それでは,個々のポイントについて詳しく見ていきましょう.
5.4.1 例外指定を活用する
このポイントは,実はかなり処理系に依存します.例外指定の実現方法が大きく分けて2種類あるからです.すなわち,throw()を使って関数から例外が送出しないことを指定した場合,例外指定に反して送出しようとした場合の処理を行うコードを,呼び出された関数側に挿入するのか,関数を呼び出した側に挿入するのかということです.
void func() throw()
{
throw X;
}
上記のように,例外指定throw()が付加されているにもかかわらず,内部で例外を送出する関数funcを考えてみましょう.この関数は,次のいずれかの方法で実現されることになります.

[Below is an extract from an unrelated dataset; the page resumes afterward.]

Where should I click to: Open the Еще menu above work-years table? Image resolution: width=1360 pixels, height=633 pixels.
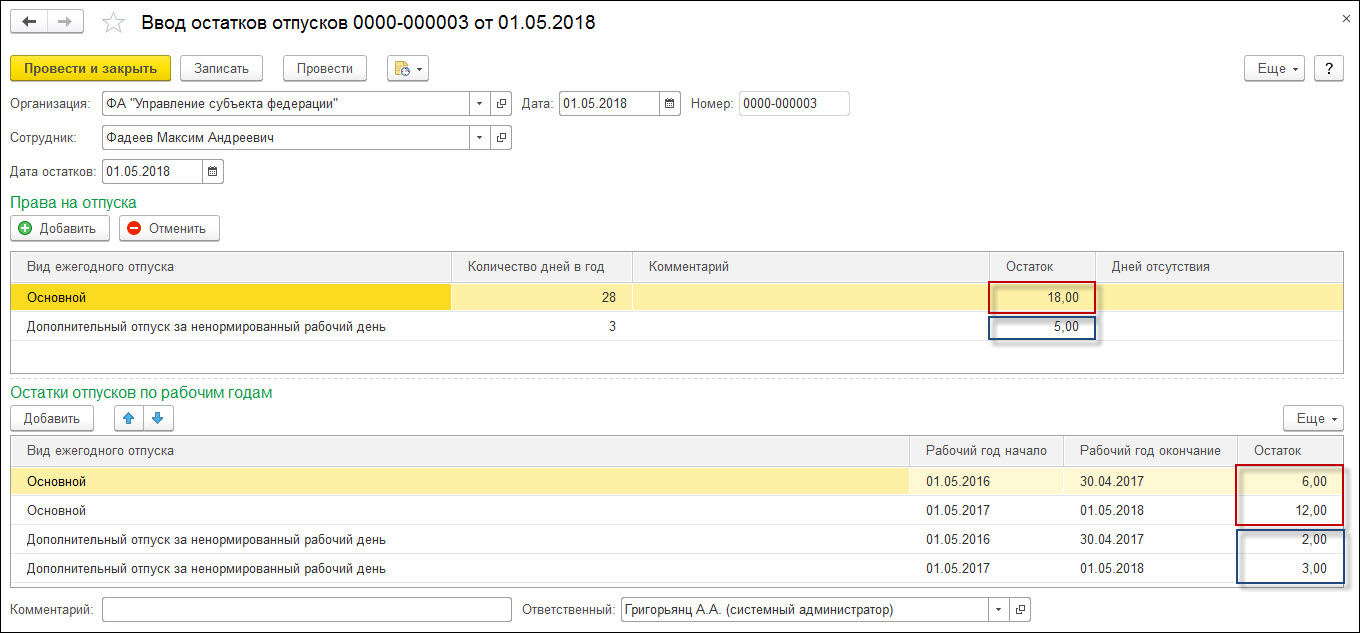point(1312,418)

【実現方法1 ― 関数の内部で不正な例外を処理してしまう】
void func()
{
try
{
throw X;
}
catch (...)
{
std::unexpected();
}
}
【実現方法2 ― 関数の呼び出し側で不正な例外を処理する】
void func()
{
throw X;
}
int main()
{
try
{
func();
}
catch (...)
{
std::unexpected();
}
return 0;
}
多くの処理系では,前者の呼び出された側に埋め込む方式をとっているようですので,ここではそうであることを想定して説明することにします.もし,処理系が後者の方式をとっている場合は逆効果になる可能性があるので,使用されている処理系がどちらの方式なのか,あらかじめ調べておく必要があります.また,処理系によっては,ここで紹介するテクニックを用いても,必ずしも効果がない場合もあるので,それについても,あらかじめ小さなコード片をコンパイルしてみて,効果の有無を確認しておいてください.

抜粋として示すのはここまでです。